Robert Baratheon’s brothers Stannis and Renly also join the party. Stannis, most probably the most righteous heir to the throne, chooses not the way of the sword, but the way of dark magic. Abandoning the old gods, he chooses the God of Light and his representative the red-haired Melissandre. One must point out that Stannis is the least desired king as his personality cannot be further away from charming and exciting the masses. Renly, on the other hand, is the pretty, attractive, young, and rather impulsive candidate-king. Forming a strategic alliance with Highgarden by marrying one of the lord’s daughters, he secures for himself a strong army to try and storm King’s Landing.

I must revise my statement – it is actually four kings and a queen. Daenarys (or simply Danny) is without a doubt the most boring and redundant character in the novels. So far her successes include burning Khal Drogo and accidentally awakening her dragons and settling in Qarth, the most beautiful city in the world (according to its people). Danny indeed lacks experience and good judgment (which she compensates with looks) but she has her loyal dog next to her (Jorah Mormont), who, to be honest, is far more concerned with how to get into her pants than to help her take Westeros back.

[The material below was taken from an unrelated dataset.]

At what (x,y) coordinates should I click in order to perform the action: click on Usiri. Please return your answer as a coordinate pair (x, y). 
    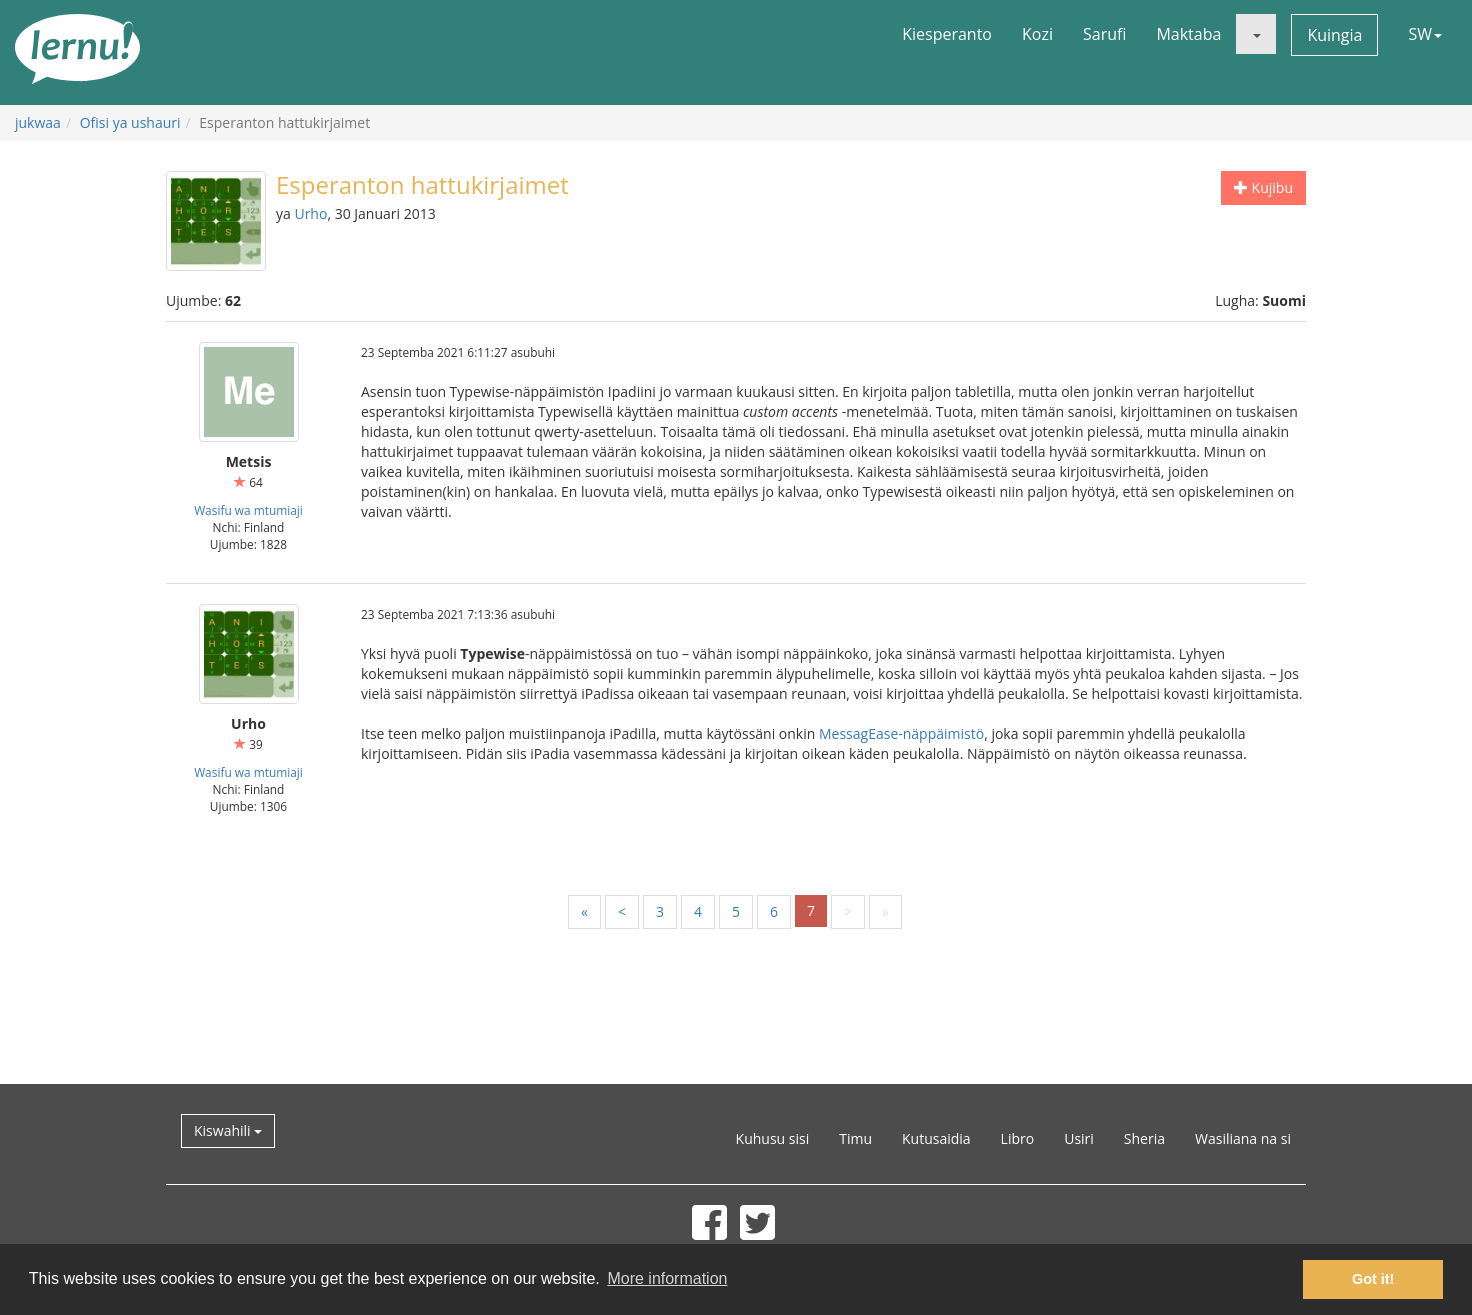
    Looking at the image, I should click on (1079, 1138).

One must mention Theon on top of these 5 kings. Upon his return to the Iron Islands after being Ned Stark’s ward (or prisoner in Theon’s eyes) he discovers he is a stranger at home. His younger and manly sister is now his father’s and his people’s favorite for the throne. Theon must prove that he is worthy of the iron blood and takes a rather bold but stupid decision to turn against the people he grew up with. Even though I quite like Theon, he lacks the wits and the patience to be a conqueror and his immature act would cost him more than his father’s disapproval and his sister’s contempt.

A Clash of Kings is indeed bloodier and darker. Martin once again reminds us not to make a character a favorite, because everyone can easily be killed in the next chapter (one of the aspects I simply love about Martin’s style; no one is safe from the power of his pen). There are more battles with great descriptions in the second part and one gets the feeling that while the first one was more about strategy and wits, the outcome in the second one will be determined by spears and swords. The magical unites with the historical to create a battlefield, where strength, wits, gods, and luck interact, where alliances are broken and enemies found in a mere second, and where nothing is certain except the fact that Tyrion is a dwarf.

Some people share the belief that the second book was much more boring and predictable than the first one and that Martin is lowering the quality level of his epic story. I couldn’t disagree more. While A Game of Thrones was much more an introduction to the Land of Westeros, the noble houses, and the conflicts, in A Clash of Kings we are so to say at home already. I have my personal favorites (yes, I wouldn’t surprise anyone if I say Tyrion but I kind of have been fond of Theon as well; don’t ask me why, I still don’t have an idea). The second novel builds upon the first with characters becoming more rounded, while the reader has the chance to see them in situations the first book didn’t offer. Jon Snow falling in love (or in lust) and questioning his oath to the Men of the Watch, Cersei showing some humanity after all, and Tyrion struggling between his loyalty to his family, his affection for the whore Shae, and his inherent inclination towards justice are not to be missed. Martin hasn’t become bored or predictable yet, but he becomes wordier and wordier. His descriptions are thorough, his style insightful, and his imagination beyond admiration. Truly one of the most notable science-fiction authors of our time and one who must be followed closely.